Blockchain has made the news for quite some time now. Especially its most prominent implementation Bitcoin. Recently, the World Economic Forum even named it one of the top 10 emerging technologies of 2016. Amongst other technologies such as autonomous transportation, it has a promise of being disruptive on a global scale. Disruptive meaning that we attach a new meaning to how trusted third party transactions work.
The Blockchain is typically explained as a distributed ledger of transactions for which all participants agree that completed transactions are valid. New transactions are collected in blocks and undergo a verification process before they can be added to the ledger. This process is (in theory) cryptographically secure and irreversible. This way the ledger always shows proofs of transaction and retains the complete chain of transactions: this is the block chain. This is exciting and innovative because it resolves the need for a trusted third party in transactions, such as an escrow account for a mortgage transfer.
This is not the case with Blockchain technology. There is no person to talk to, no face to trust.

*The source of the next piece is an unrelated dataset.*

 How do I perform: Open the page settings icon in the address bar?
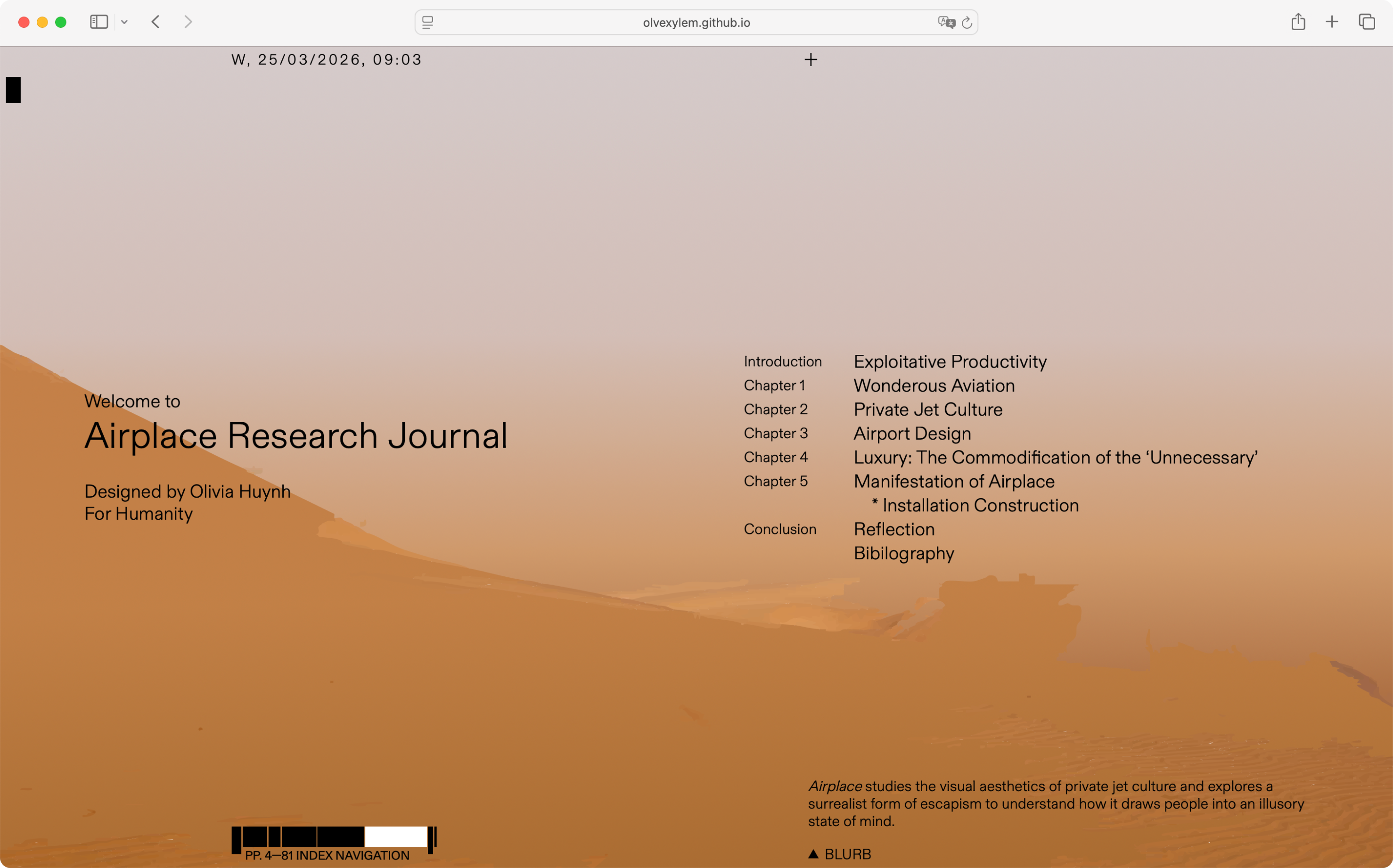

Although still in infancy, there are a number of Blockchain implementations next to Bitcoin available. Ethereum for example, provides a platform to create smart contracts, which are digital contracts that have the capability to self-execute. This could be part of a society in which the “Internet of Things” is common with appliances somehow connected to the internet. An example of this is a washing machine having a smart contract to order –and pay for- more washing detergent when it is running low. Another implementation is ShoCard, which is a digital identity solution. Akin to having a digital driver’s license for all kinds of authentication meaning that passwords are no longer needed.
These new implementations set expectations for what is yet to come. However, that does not mean there are no risks in adopting them. Although the core concept is safe and secure, implementations on top of the Blockchain might not be. Both Bitcoin and Ethereum applications have been hacked, causing a lot of financial and reputational damage. This results in people being weary of Blockchain technology and not feeling safe at the thought of using it: “What if someone steals my money and I have no one to turn to?”

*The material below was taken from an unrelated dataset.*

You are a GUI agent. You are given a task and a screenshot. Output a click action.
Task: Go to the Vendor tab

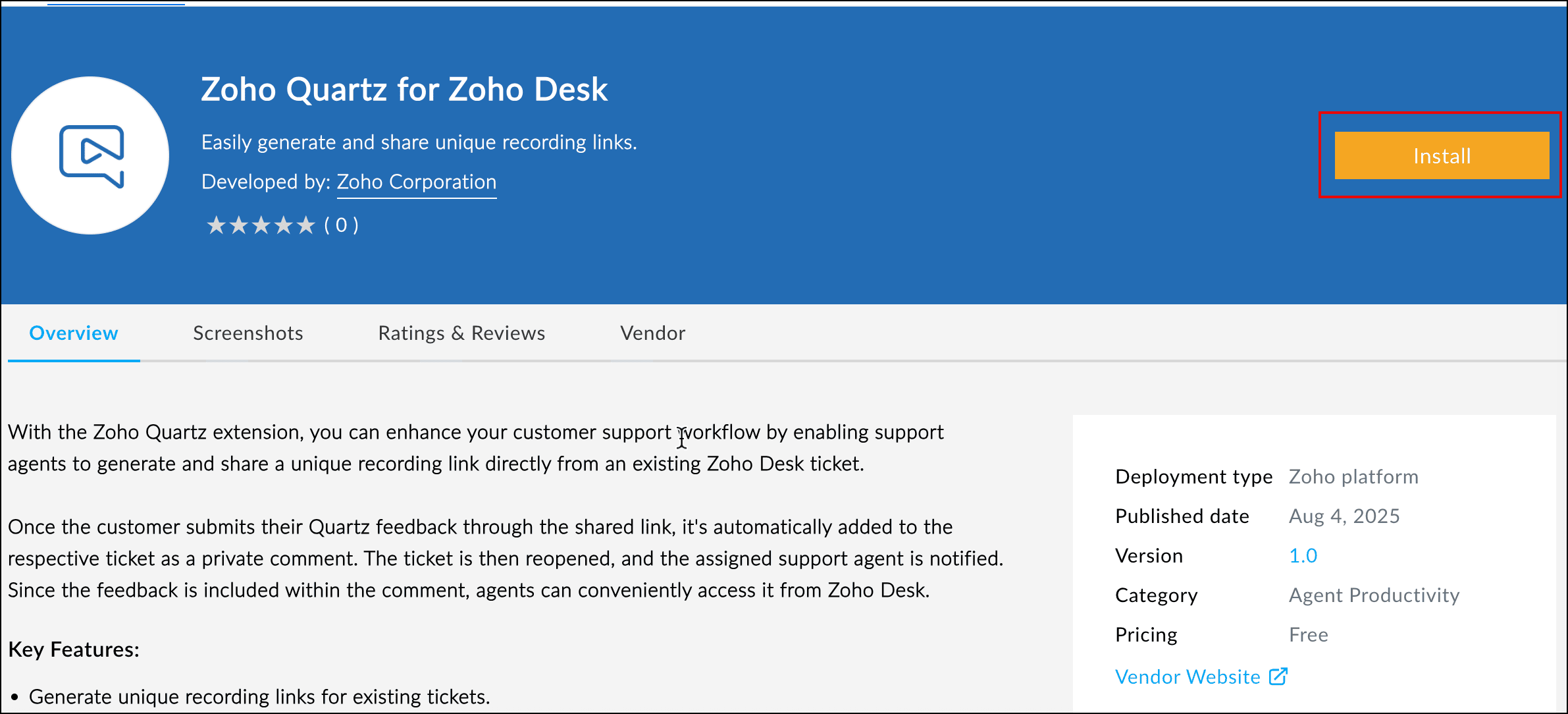click(x=652, y=333)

Trust should be built on reputation and quality.
Essentially, the conventional “trusted third party” mechanism is being replaced by software. Transaction validation is fully performed by software, and you’d have to trust that to use it. Traditional contract executioners such as notaries are people whom you recognize and trust. On top of that, they have a certain level of quality control in their professional registration, reputation and educational degrees. This is not the case with Blockchain technology. There is no person to talk to, no face to trust. How can you trust an app to handle your legal matters if you have no idea about its quality and ‘educational degree’? How do you trust a faceless system? Take for example ShoCard. Sure it is nice not to need a password for logging everywhere, but can you trust it to still work after a year? Or prevent others to see which sites or applications you log into?
Trust should be built on reputation and quality. For a Blockchain application it means getting to know the system: is the software well-constructed, are proper security measures implemented, is user privacy guarded? Knowing this allows you to decide what you are comfortable with, similar to having an appraisal report when buying a house.
Users need this trust in order to adopt these innovative solutions, but they do not yet know what to look for. Regulators can and should play a leading role here. I foresee requirements for Blockchain technology that demand quality control in terms of e.g. source code transparency, security audits and a quality certification. It will take quite some regulation for any of these innovations to reach the maturity needed to completely replace the old fashioned way.
You can expect that extensions for Blockchain solutions will be developed, but it will take some time for us humans to trust them to be safe and secure. I will follow the developments closely, but for now I wouldn’t move all my transactions to Blockchain technology until I see a more mature industry appearing.